It should come as no surprise that cyber-security remains the number one challenge for CTOs in 2019. The World Economic Forum warns that cyber-attacks represent one of the biggest threats to the global economy and predicts that economic loss due to cybercrime will hit a staggering $3 trillion by 2020.

Although it’s more often the major data breach incidents that make the headlines, such as the 29 million accounts compromised by the Facebook password hack in 2018, data loss (and its implications) threaten organisations of all shapes and sizes.

Privacy breaches are big news because they impact millions of consumers, but privacy is just one of the standards under threat. Hackers steal $billions of Intellectual Property every year and the long-term impact on a breached organisation can be devastating.

One case in point is Australian firm Codan, which was forced to slash the price of its products following the theft of IP data by a foreign manufacturing rival during a trip to China. As a result, its profits tumbled from $45million to $9 in a year!

Cyber-Security readiness in decline

Calculating the cost of a data breach can be complicated. Aside from the obvious, there are a variety of hidden costs associated with detection, response and remediation of a breach. The 2018 Cost of a Data Breach report suggests the average total cost of a breach now stands at $3.86million; that’s an increase of 6.4% on the previous year.

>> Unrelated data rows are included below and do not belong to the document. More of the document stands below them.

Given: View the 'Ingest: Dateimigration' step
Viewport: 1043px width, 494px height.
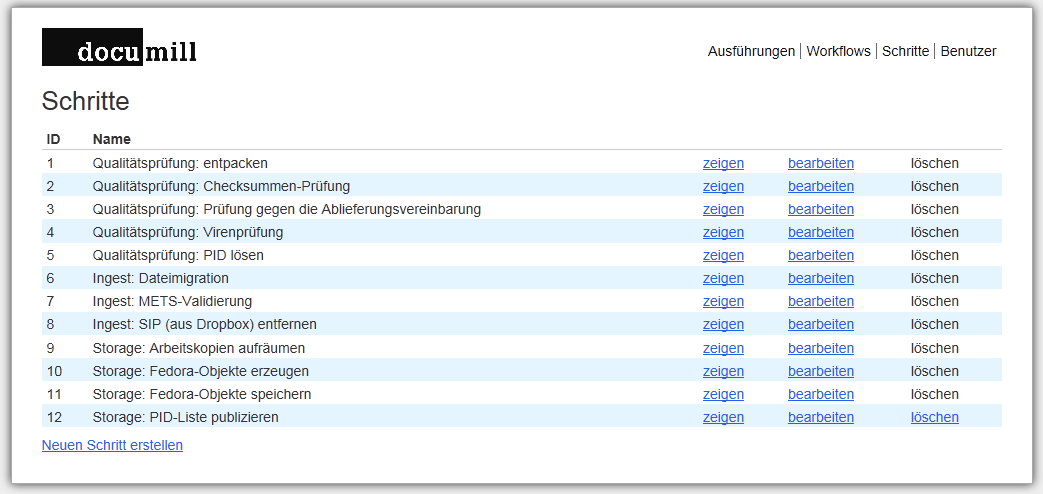Looking at the screenshot, I should [x=723, y=278].
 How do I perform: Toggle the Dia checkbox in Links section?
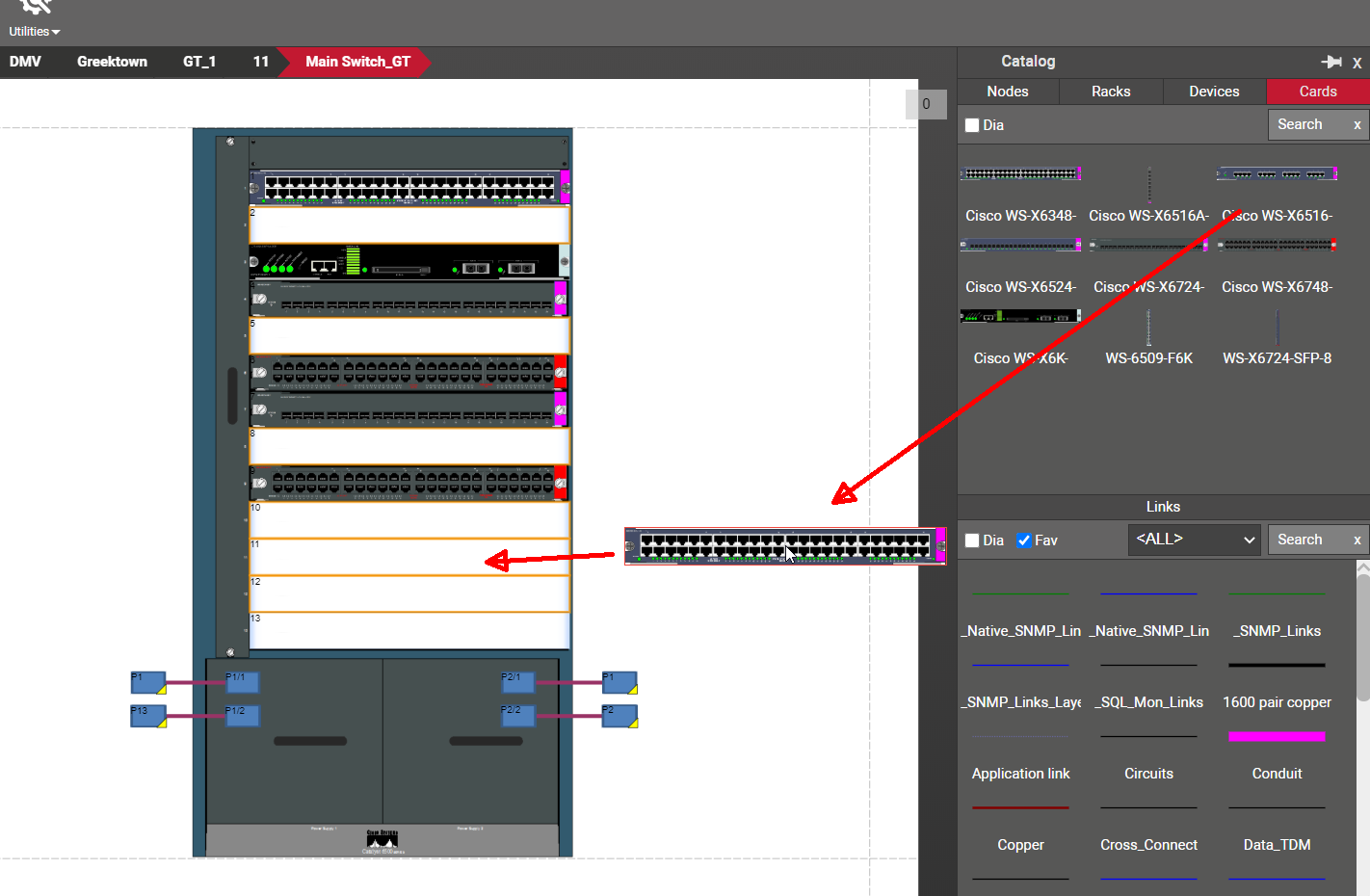[x=972, y=540]
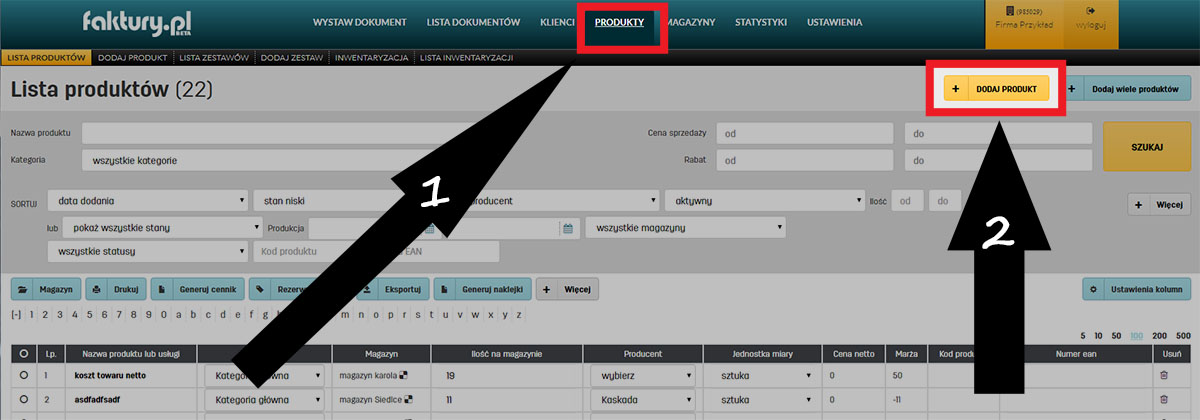Set page size to 200 results

pyautogui.click(x=1160, y=335)
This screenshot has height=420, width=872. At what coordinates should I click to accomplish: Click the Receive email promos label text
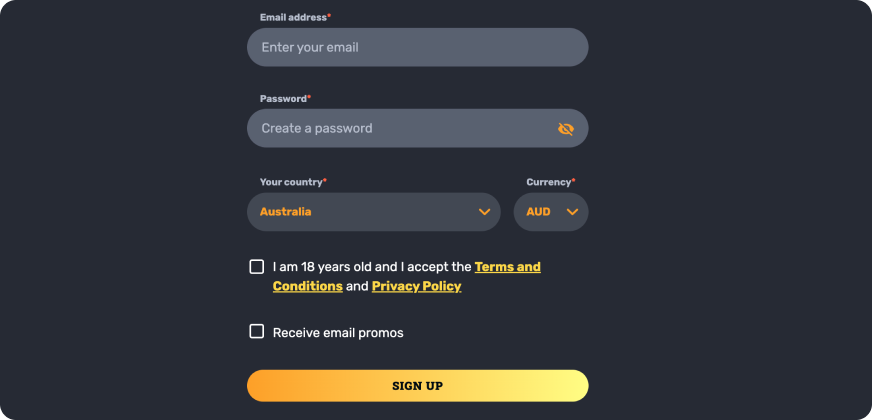[x=338, y=333]
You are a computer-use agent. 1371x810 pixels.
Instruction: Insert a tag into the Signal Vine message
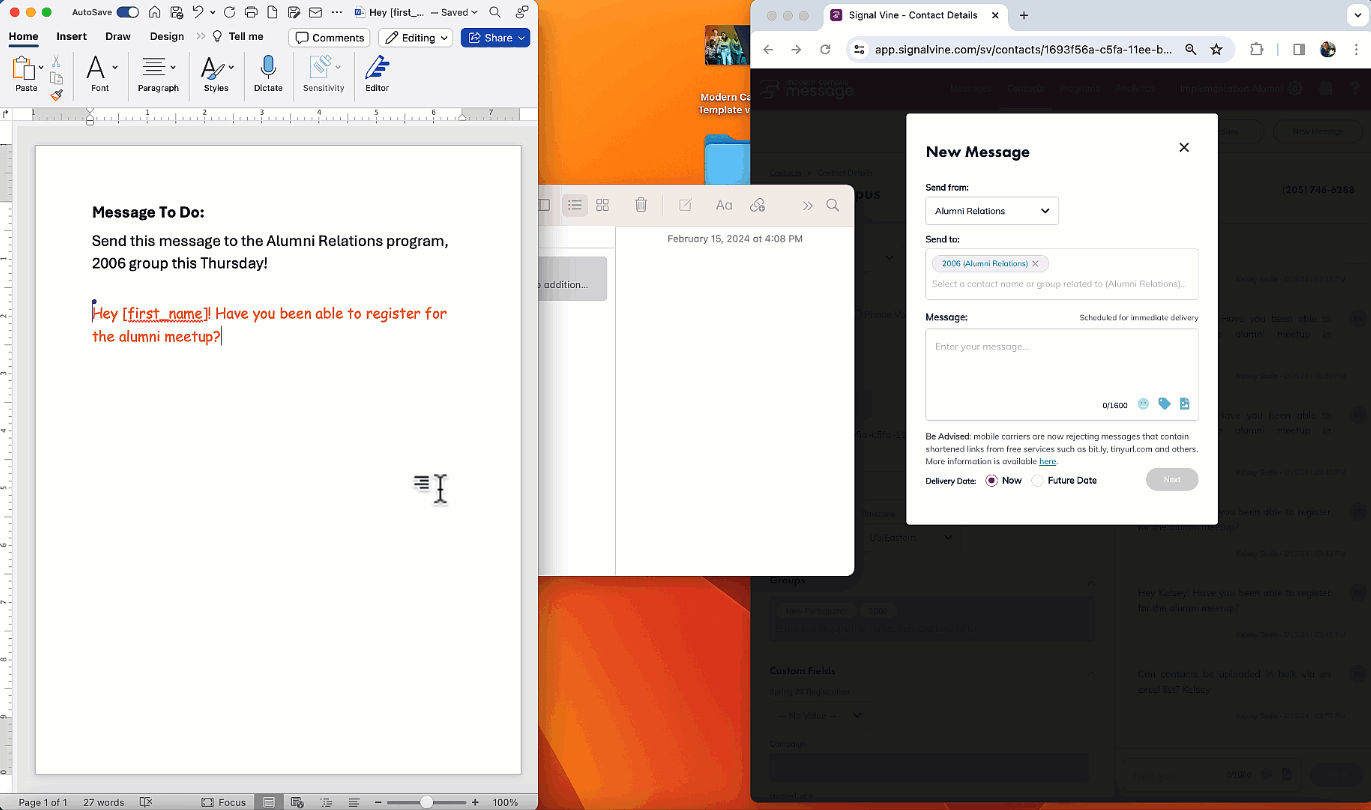(x=1164, y=404)
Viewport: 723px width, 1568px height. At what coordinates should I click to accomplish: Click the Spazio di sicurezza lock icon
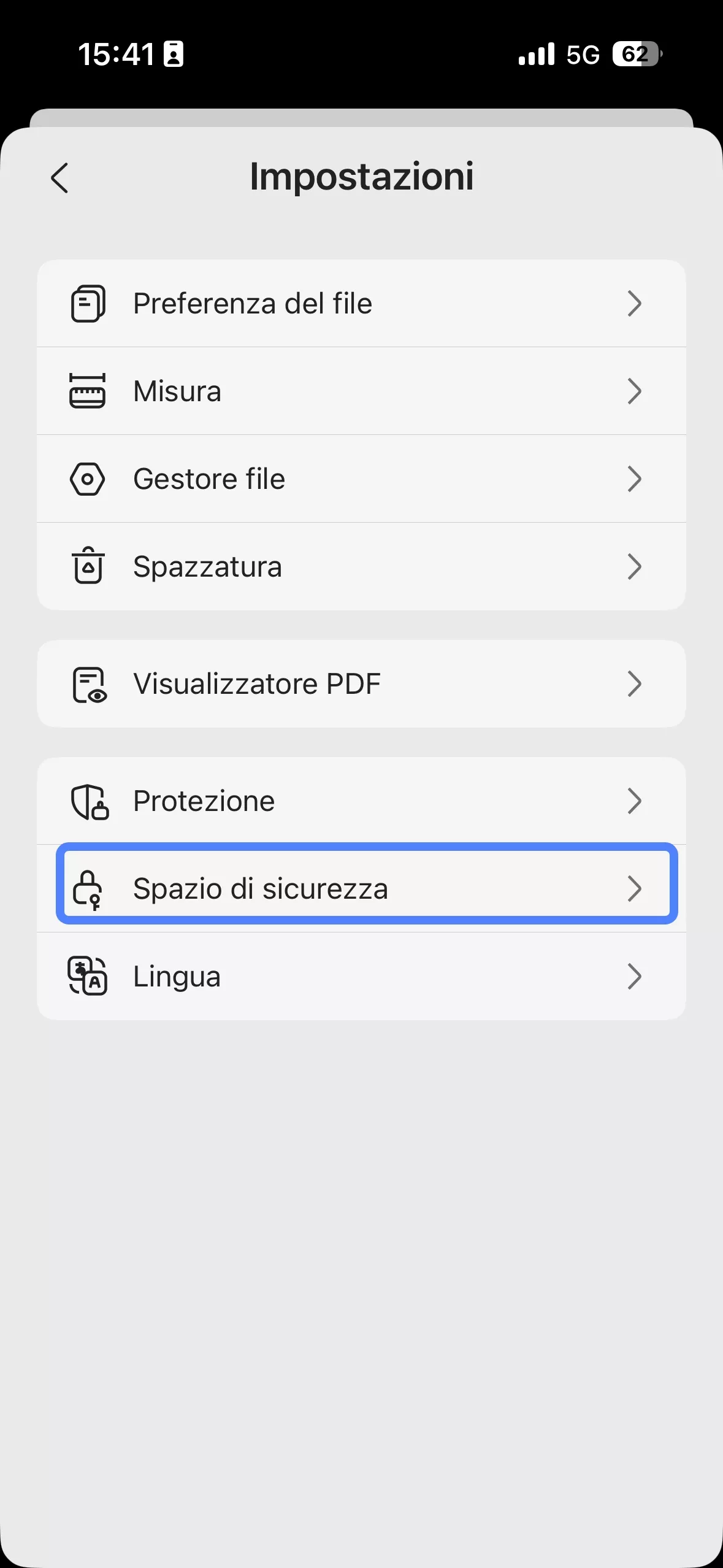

The report identifies four primary cost centres: detection and escalation, notification, post-breach response and opportunity cost. The latter considers long-term loss of business opportunities resulting from a negative impact on competitive advantage or reputation.

According to Hiscox’s 2019 Cyber Readiness Report, cyber-security spending is up 24% on last year. The report surveyed over 5,000 IT professionals from across Europe and the US and reveals that 61% of firms suffered a breach in 2018. Despite this, the number of organisations achieving top “readiness” scores is in decline.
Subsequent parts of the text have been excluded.